NOTE: All photos were courtesy of the Missouri Botanical Garden. This story was written for a publication for The Joplin Globe.

If you go:

Missouri Botanical Garden, 4344 Shaw Blvd., St. Louis. Admission: $8 adults (ages 13 and older): Free for ages 12 and younger. Call (314) 577-5100. For more information: http://www.missouribotanicalgarden.org/

Wear comfortable shoes and plan to spend several hours at the gardens.  They key is to try and go on a cool day and or head there first thing in the morning before it gets too hot.

Bring sunscreen and a camera.

The Missouri Botanical Garden features flower shows, live music and special events throughout the year. Visit the online event calendar to see what’s “growing on” at the Garden!

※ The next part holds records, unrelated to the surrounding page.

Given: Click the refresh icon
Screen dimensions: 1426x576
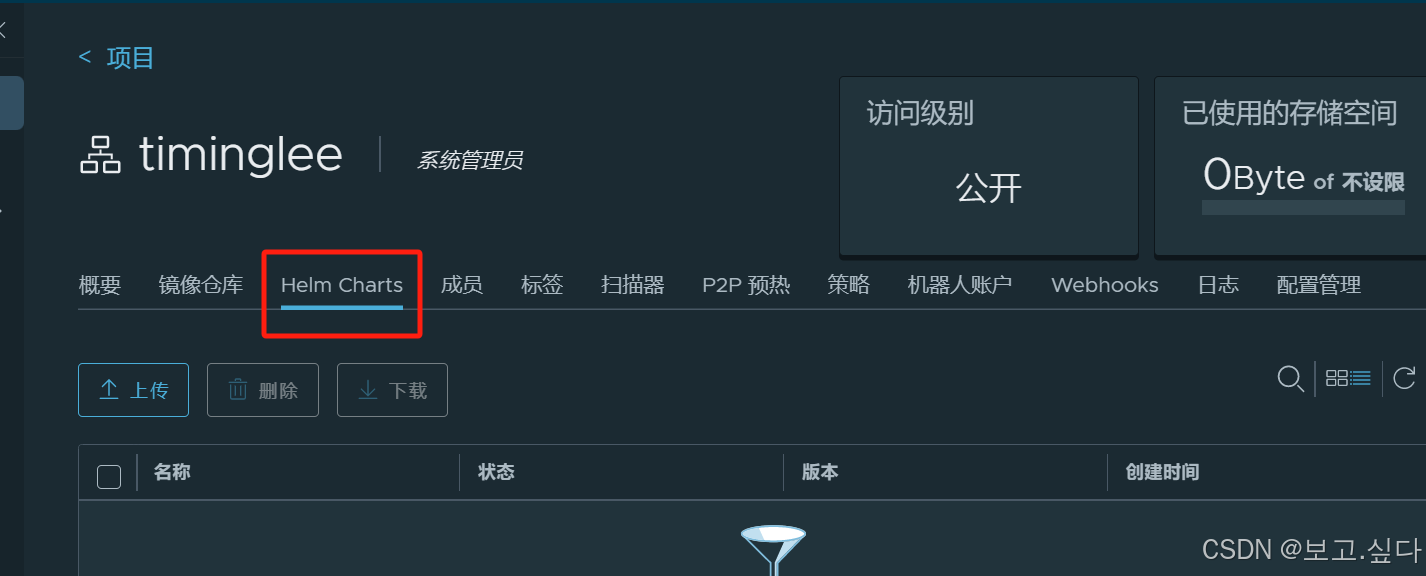Looking at the screenshot, I should 1404,378.
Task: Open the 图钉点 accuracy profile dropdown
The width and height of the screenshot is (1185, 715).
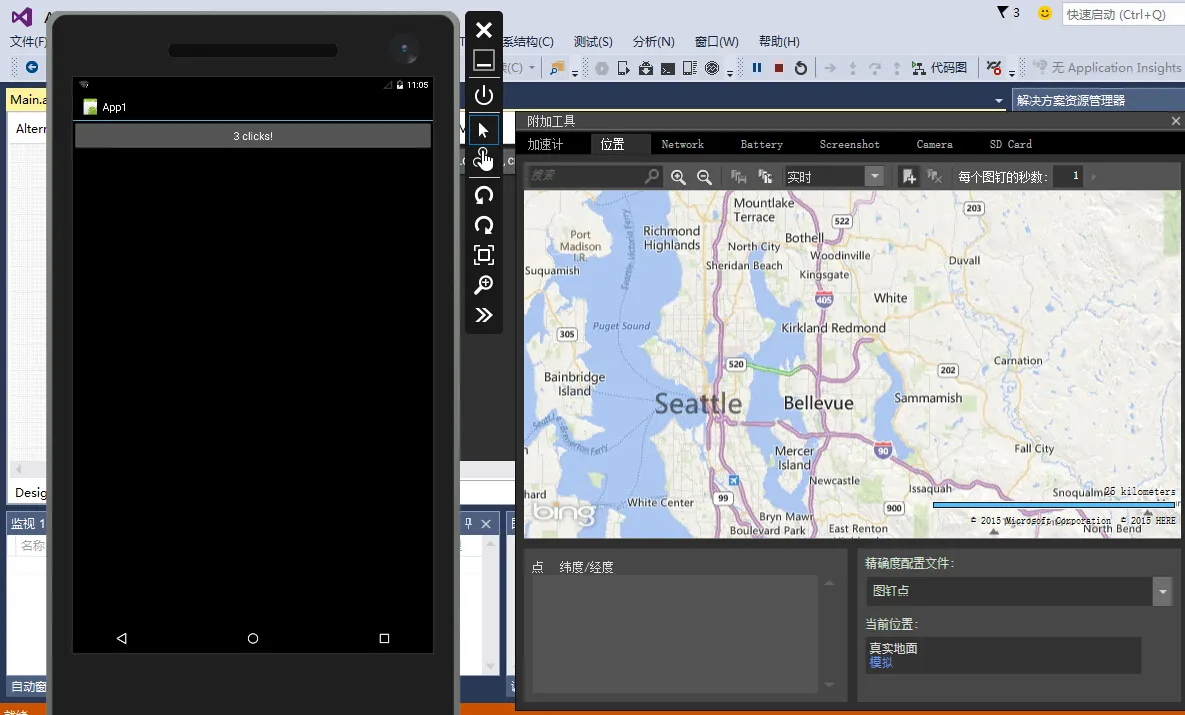Action: (1162, 592)
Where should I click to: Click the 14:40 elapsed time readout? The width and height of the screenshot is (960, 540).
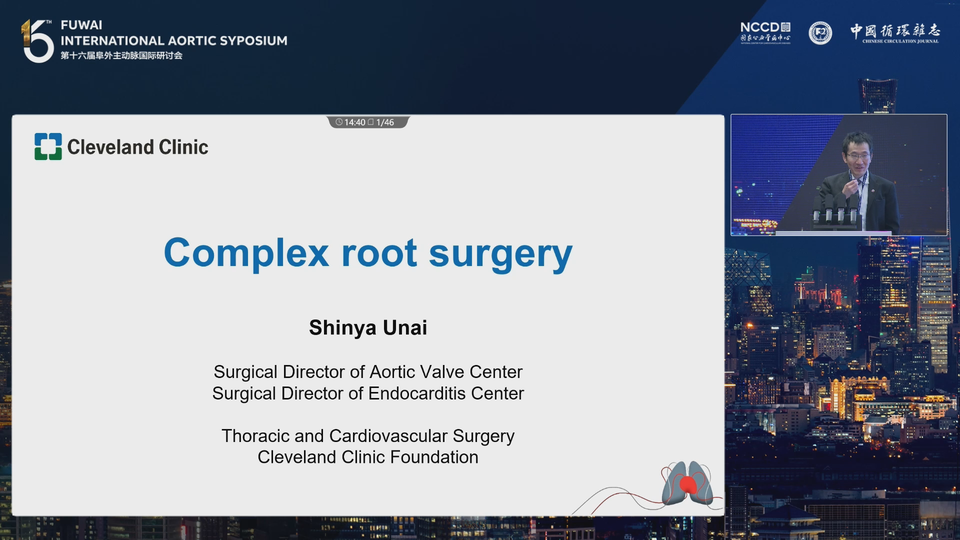355,122
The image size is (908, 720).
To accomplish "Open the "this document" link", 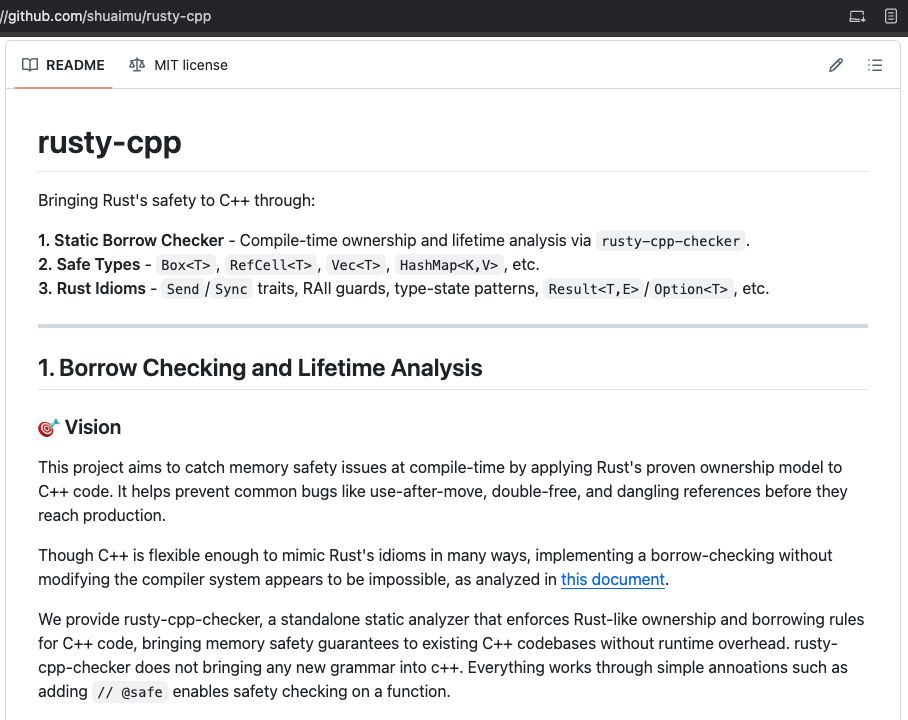I will pyautogui.click(x=613, y=579).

If you get hungry, the Sassafras Café has a surprisingly good lunch.

Special Event:

Also this summer is the “Lantern Festival: Magic Reimagined,” which is a beautiful evening Chinese lantern festival (I still recommend going in the day to see the garden).  Twenty two sets of lanterns will light up the Missouri Botanical Garden and will be constructed using traditional materials including silk, wire and porcelain.  Each set will be accompanied by interpretation detailing the design’s tradition, symbolism and meaning and some sets will incorporate recycled materials.

It is on display during select nights now through Aug. 23.  Open Thursday-Sunday evenings from May 23-July 31. Open 6 to 10 p.m. nightly from August 1-23.
Evening Admission for May 23 – July 31: $22 adults;  $10 children (ages 3-12).  Aug. 1-23: $26 adults; $10 children (ages 3-12). Discounts for Missouri Botanical Garden members.